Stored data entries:
________
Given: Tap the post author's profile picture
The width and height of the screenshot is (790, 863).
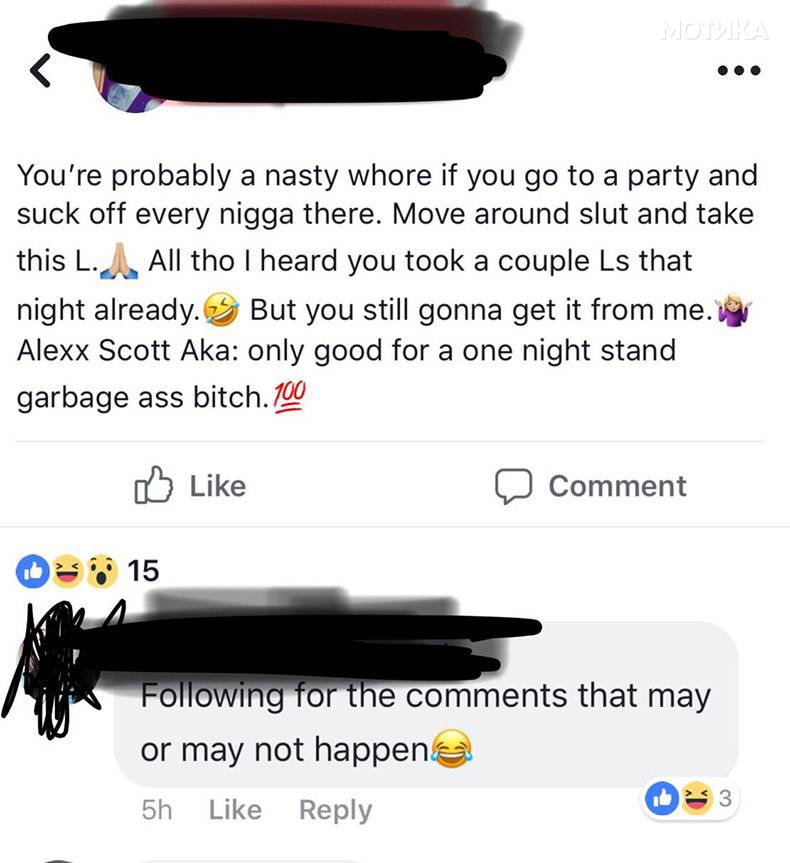Looking at the screenshot, I should (128, 87).
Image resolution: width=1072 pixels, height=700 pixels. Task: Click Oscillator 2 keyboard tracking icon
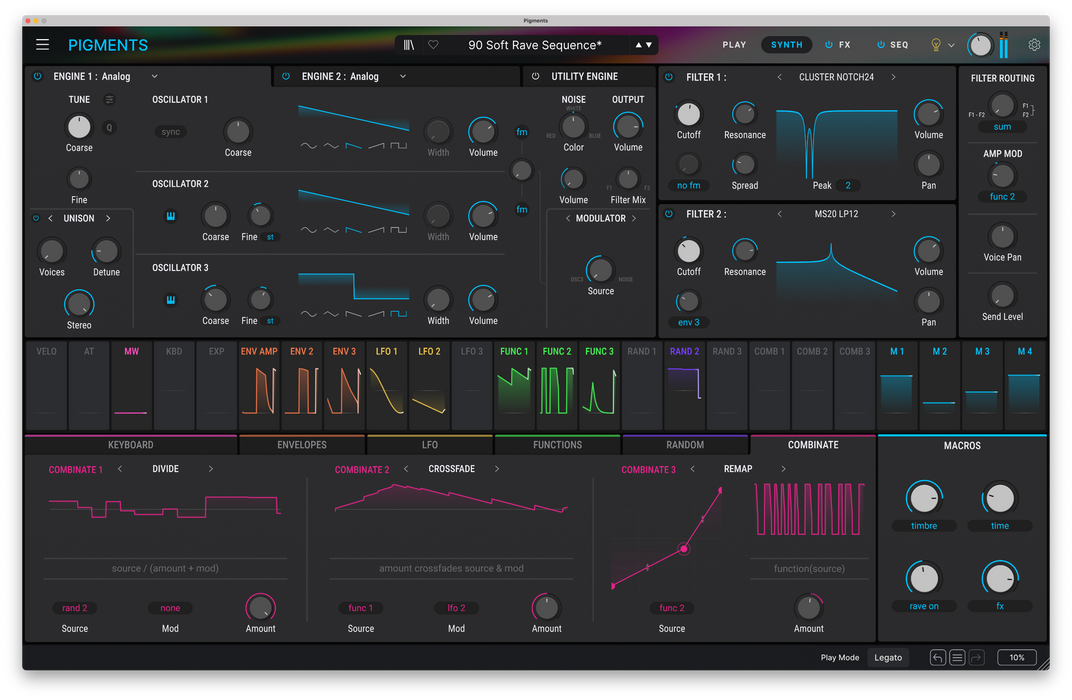tap(171, 216)

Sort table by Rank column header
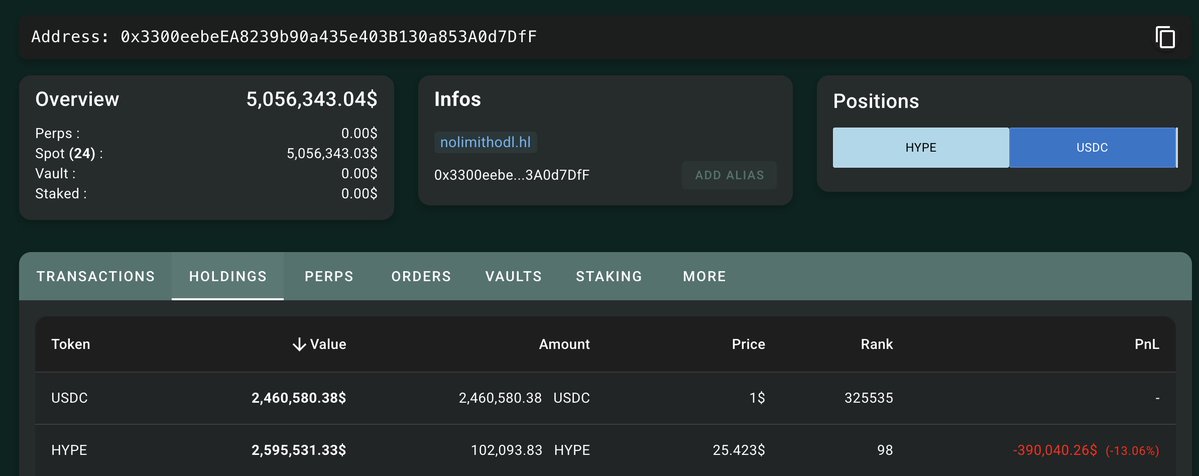(876, 344)
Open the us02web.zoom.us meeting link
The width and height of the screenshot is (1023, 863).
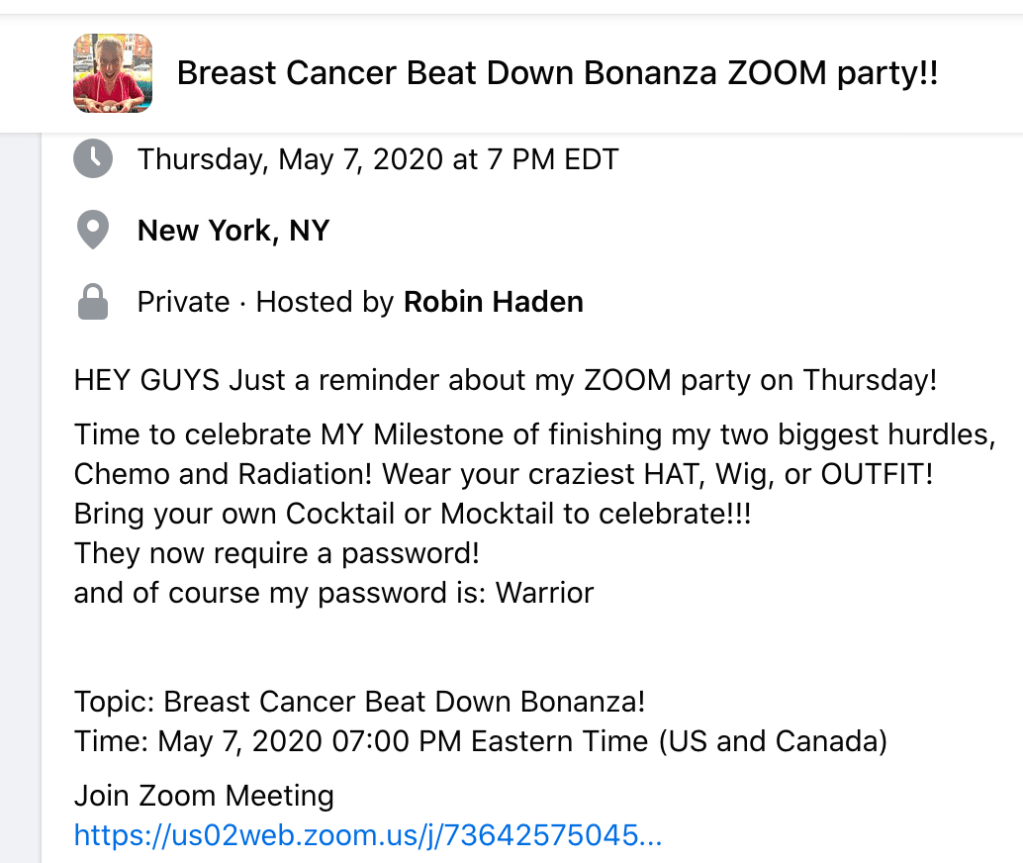368,834
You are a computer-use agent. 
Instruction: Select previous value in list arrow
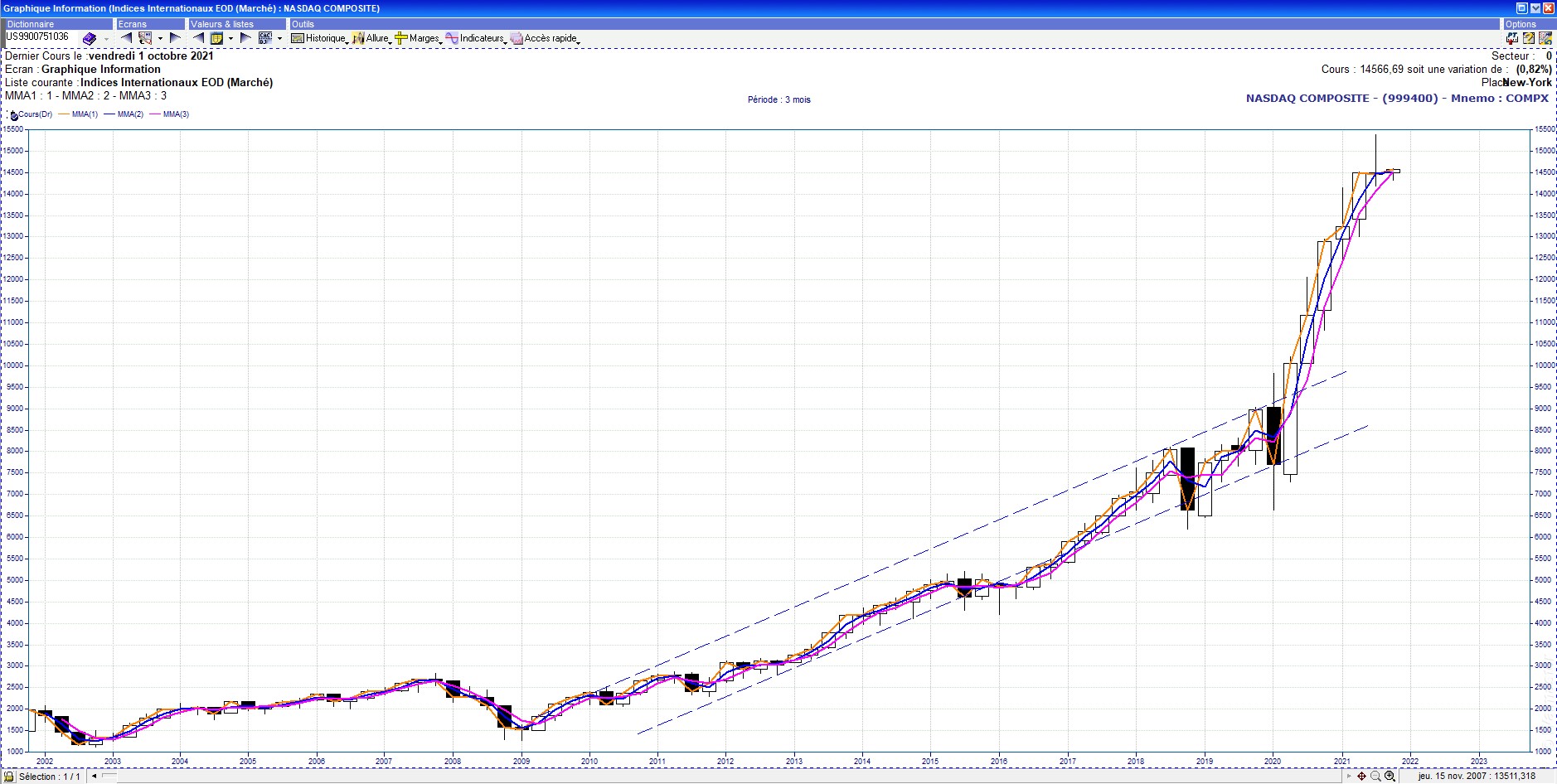(x=198, y=38)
________
* Task to complete: Your task is to repeat, word for word and with no picture, every line from the one that contains "Open the us02web.zoom.us meeting link" through the last line of the data.

* Your solution:
Open the us02web.zoom.us meeting link
The width and height of the screenshot is (1023, 863).
368,834
You are a computer-use agent. 
Instruction: Select previous value in list arrow
(x=198, y=38)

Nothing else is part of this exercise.